Meanwhile, the peace agreement in the south is faltering, with southern Sudanese officials accusing the government of shortchanging them on oil revenue and failing to implement power-sharing arrangements.
Increasingly, leaders in the south say the fate of their region is very much intertwined with that of Darfur, a notion that hearkens back to the vision of John Garang, the widely popular and iconic leader of the Sudan People’s Liberation Movement (SPLM) who died in a helicopter crash in 2005.
Under his leadership, the SPLM had strong ties to rebel groups not only in Darfur, but also in the north and the east, as Garang came to realize that the suffering extended beyond his own region and that the only way to achieve a more just order in Sudan was through a unified movement. After his death, those relationships languished.
In recent weeks, however, the current president of southern Sudan, Salva Kiir Mayardit, has been reaching out to Darfur rebel leaders.
“We have similar grievances,” said Deng Alor Kuol, a southerner who became a minister in the national government after the 2005 peace agreement. “Marginalization and neglect.”
As Charles Kalisto, a resident of Soba Aradi, put it, “When I see all these tall buildings” in Khartoum, “I ask, ‘Why am I staying under a plastic sheet?’ ”
Kalisto, who has lived in Khartoum for 22 years, has watched the city become clad in scaffolding and layers of new asphalt. He has tried to get a construction job there, to no avail.

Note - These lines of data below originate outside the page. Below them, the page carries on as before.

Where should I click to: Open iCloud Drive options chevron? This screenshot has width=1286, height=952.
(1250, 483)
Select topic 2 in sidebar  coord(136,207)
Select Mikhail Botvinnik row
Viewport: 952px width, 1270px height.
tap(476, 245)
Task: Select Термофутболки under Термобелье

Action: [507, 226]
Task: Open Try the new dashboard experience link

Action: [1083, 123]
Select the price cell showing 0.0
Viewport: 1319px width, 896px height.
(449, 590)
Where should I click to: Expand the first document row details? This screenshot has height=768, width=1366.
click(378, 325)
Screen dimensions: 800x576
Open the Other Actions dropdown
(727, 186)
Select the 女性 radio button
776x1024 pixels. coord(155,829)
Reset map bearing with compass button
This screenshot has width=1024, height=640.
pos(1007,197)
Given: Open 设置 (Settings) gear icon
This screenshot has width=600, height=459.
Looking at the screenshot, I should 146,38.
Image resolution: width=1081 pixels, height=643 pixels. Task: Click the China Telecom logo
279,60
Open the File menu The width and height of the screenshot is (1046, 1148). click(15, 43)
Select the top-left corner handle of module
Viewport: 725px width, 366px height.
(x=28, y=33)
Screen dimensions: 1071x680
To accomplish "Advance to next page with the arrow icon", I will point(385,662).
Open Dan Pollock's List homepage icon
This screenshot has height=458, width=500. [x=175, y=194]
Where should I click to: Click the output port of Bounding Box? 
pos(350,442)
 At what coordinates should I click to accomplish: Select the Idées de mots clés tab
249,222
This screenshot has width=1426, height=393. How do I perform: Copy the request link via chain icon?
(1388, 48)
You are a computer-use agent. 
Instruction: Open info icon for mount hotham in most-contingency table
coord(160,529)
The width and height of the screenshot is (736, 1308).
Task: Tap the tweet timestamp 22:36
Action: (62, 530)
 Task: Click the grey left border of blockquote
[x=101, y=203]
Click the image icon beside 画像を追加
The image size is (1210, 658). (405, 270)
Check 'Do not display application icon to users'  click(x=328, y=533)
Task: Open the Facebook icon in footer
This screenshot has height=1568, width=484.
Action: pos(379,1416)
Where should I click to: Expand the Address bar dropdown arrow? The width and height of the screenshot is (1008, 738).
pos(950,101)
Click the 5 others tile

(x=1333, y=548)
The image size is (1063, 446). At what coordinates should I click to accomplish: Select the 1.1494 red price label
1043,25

Kalisto, like many southerners, said it is difficult to get a job if you are not well connected, and even harder if you are not Arab.
So he is leaving, along with hundreds of thousands of others who have returned to the south in the past two years, by truck or a treacherous barge journey down the Nile.
In Soba Aradi last week, he was among a handful of residents who showed up at a big white tent to register for a U.N. program that is helping 150,000 southerners return home in organized bus convoys before the rainy season starts in May.
Kalisto said he and his family have no hesitation about leaving Khartoum, even for all the unknowns of southern Sudan, where villages, farms and nearly every scrap of infrastructure were destroyed in the war and most people are living in tents.
When he arrives, the government will give him seeds, some sticks and a tarpaulin. Still, Kalisto said, “If tomorrow there is a train, we want to go.”
Suzanne Yobu will not be far behind. In 2011, there will be a referendum in the south on independence from Sudan, an option she seems to find attractive.
“This government has a different feeling towards the southerners,” Yobu said. “They look at the south as inferior and themselves as superior. If we separate, we’ll have more revenue, and more freedom also. The south has oil, and gold. But right now, the money is in their hands.”